To further validate Method 2 (raising the sample pH with NaOH before vacuum filtration), 2 standard hydrogen sulphide ST solutions with known concentrations were made up using sodium sulphide (Na2S.9H2O). The 2 standard solutions were made up by dissolving in 1 ℓ distilled water 3.030 g and 4.503 g of Na2S.9H2O (MW = 240 g) respectively. These standard solutions were checked with independent Na analysis and found to conform within 1%. The solutions were gently mixed until the entire compound dissolved. These solutions had therefore a total sulphide (ST) concentration of 404 mgS/ℓ and 600 mgS/ℓ respectively. The pHs of the solutions were as high as 11.93 and 12.16 respectively. At these high pH values, the sulphide species were in the HS-; and S2-; forms (H2S species ~ 0.003 mgS/ℓ). So there was no need to raise the pH with NaOH. A sample of each of the standard ST solution was vacuum filtered through 0.45 µm membrane filter paper and ST measured in the COD test. For these standard sulphide solution COD tests, it was not necessary to boil the samples – they could be titrated after cooling from the H2SO4 addiction and yield the standard COD concentration. This confirmed that the H2S oxidation in the COD test is very rapid upon addition of the H2SO4resulting in negligible H2S loss in the COD test itself.
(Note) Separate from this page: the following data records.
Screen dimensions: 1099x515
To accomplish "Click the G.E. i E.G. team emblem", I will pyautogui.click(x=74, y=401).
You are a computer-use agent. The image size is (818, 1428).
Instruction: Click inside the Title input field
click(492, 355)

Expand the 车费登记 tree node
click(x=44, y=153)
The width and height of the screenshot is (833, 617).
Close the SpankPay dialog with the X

In another sample of the ST standard solution (ST = 600 mgS/ℓ), relatively weak hydrochloric acid solution (Normality = 0.067) was added drop-;wise and very gently stirred until the pH was 7.13. The solution pH was therefore similar to that of the UASB effluent samples. This solution was then subjected to the same analytical procedures as for the UASB reactor and effluent COD samples, i.e. its COD was measured with standard COD test (Method 1) and Method 2 (addition of 3 drops of NaOH). The results of the COD tests done on various concentrations of Na2S.9H2O solution both at high and low pH values are tabulated in Table 3.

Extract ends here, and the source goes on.